#### [Work item]
Output the records below again, precisely as they are written.

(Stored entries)

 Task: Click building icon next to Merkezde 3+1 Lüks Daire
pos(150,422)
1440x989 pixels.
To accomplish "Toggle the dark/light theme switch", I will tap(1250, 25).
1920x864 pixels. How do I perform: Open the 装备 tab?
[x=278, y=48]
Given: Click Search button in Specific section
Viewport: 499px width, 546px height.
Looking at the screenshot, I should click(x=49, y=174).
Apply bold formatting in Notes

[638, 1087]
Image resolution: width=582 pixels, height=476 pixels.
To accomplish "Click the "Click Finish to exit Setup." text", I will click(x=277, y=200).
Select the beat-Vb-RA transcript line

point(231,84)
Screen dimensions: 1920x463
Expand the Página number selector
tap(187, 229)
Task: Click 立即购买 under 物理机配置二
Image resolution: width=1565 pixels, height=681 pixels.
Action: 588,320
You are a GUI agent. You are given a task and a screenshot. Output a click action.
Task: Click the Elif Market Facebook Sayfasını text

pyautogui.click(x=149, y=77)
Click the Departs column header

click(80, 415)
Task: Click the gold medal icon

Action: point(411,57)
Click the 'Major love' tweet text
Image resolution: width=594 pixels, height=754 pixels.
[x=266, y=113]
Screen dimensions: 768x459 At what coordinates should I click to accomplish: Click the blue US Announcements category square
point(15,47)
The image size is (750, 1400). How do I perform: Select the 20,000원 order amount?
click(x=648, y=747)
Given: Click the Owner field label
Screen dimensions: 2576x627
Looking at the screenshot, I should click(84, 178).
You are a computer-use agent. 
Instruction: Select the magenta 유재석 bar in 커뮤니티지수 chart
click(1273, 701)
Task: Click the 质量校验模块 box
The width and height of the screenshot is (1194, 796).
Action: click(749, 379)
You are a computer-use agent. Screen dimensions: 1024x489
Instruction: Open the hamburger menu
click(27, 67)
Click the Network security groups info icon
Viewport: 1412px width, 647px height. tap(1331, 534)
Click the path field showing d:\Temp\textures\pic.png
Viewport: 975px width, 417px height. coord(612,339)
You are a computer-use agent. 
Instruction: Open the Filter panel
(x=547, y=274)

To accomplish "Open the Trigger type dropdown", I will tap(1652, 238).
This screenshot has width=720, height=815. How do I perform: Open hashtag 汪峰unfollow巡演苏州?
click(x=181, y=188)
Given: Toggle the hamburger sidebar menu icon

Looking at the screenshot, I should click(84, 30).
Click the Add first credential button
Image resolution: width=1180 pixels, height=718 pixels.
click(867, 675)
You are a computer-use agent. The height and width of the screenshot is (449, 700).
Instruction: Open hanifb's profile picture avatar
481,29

#### [Final answer]
 Task: Click building icon next to Merkezde 3+1 Lüks Daire
pos(150,422)
1440x989 pixels.
To accomplish "Toggle the dark/light theme switch", I will tap(1250, 25).
1920x864 pixels. How do I perform: Open the 装备 tab?
[x=278, y=48]
Given: Click Search button in Specific section
Viewport: 499px width, 546px height.
Looking at the screenshot, I should click(x=49, y=174).
Apply bold formatting in Notes

[638, 1087]
Image resolution: width=582 pixels, height=476 pixels.
To accomplish "Click the "Click Finish to exit Setup." text", I will click(x=277, y=200).
Select the beat-Vb-RA transcript line

point(231,84)
Screen dimensions: 1920x463
Expand the Página number selector
tap(187, 229)
Task: Click 立即购买 under 物理机配置二
Image resolution: width=1565 pixels, height=681 pixels.
Action: 588,320
You are a GUI agent. You are given a task and a screenshot. Output a click action.
Task: Click the Elif Market Facebook Sayfasını text

pyautogui.click(x=149, y=77)
Click the Departs column header

click(80, 415)
Task: Click the gold medal icon

Action: point(411,57)
Click the 'Major love' tweet text
Image resolution: width=594 pixels, height=754 pixels.
[x=266, y=113]
Screen dimensions: 768x459 At what coordinates should I click to accomplish: Click the blue US Announcements category square
point(15,47)
The image size is (750, 1400). How do I perform: Select the 20,000원 order amount?
click(x=648, y=747)
Given: Click the Owner field label
Screen dimensions: 2576x627
Looking at the screenshot, I should click(84, 178).
You are a computer-use agent. 
Instruction: Select the magenta 유재석 bar in 커뮤니티지수 chart
click(1273, 701)
Task: Click the 质量校验模块 box
The width and height of the screenshot is (1194, 796).
Action: click(749, 379)
You are a computer-use agent. Screen dimensions: 1024x489
Instruction: Open the hamburger menu
click(27, 67)
Click the Network security groups info icon
Viewport: 1412px width, 647px height. tap(1331, 534)
Click the path field showing d:\Temp\textures\pic.png
Viewport: 975px width, 417px height. coord(612,339)
You are a computer-use agent. 
Instruction: Open the Filter panel
(x=547, y=274)

To accomplish "Open the Trigger type dropdown", I will tap(1652, 238).
This screenshot has width=720, height=815. How do I perform: Open hashtag 汪峰unfollow巡演苏州?
click(x=181, y=188)
Given: Toggle the hamburger sidebar menu icon

Looking at the screenshot, I should click(84, 30).
Click the Add first credential button
Image resolution: width=1180 pixels, height=718 pixels.
click(867, 675)
You are a computer-use agent. The height and width of the screenshot is (449, 700).
Instruction: Open hanifb's profile picture avatar
481,29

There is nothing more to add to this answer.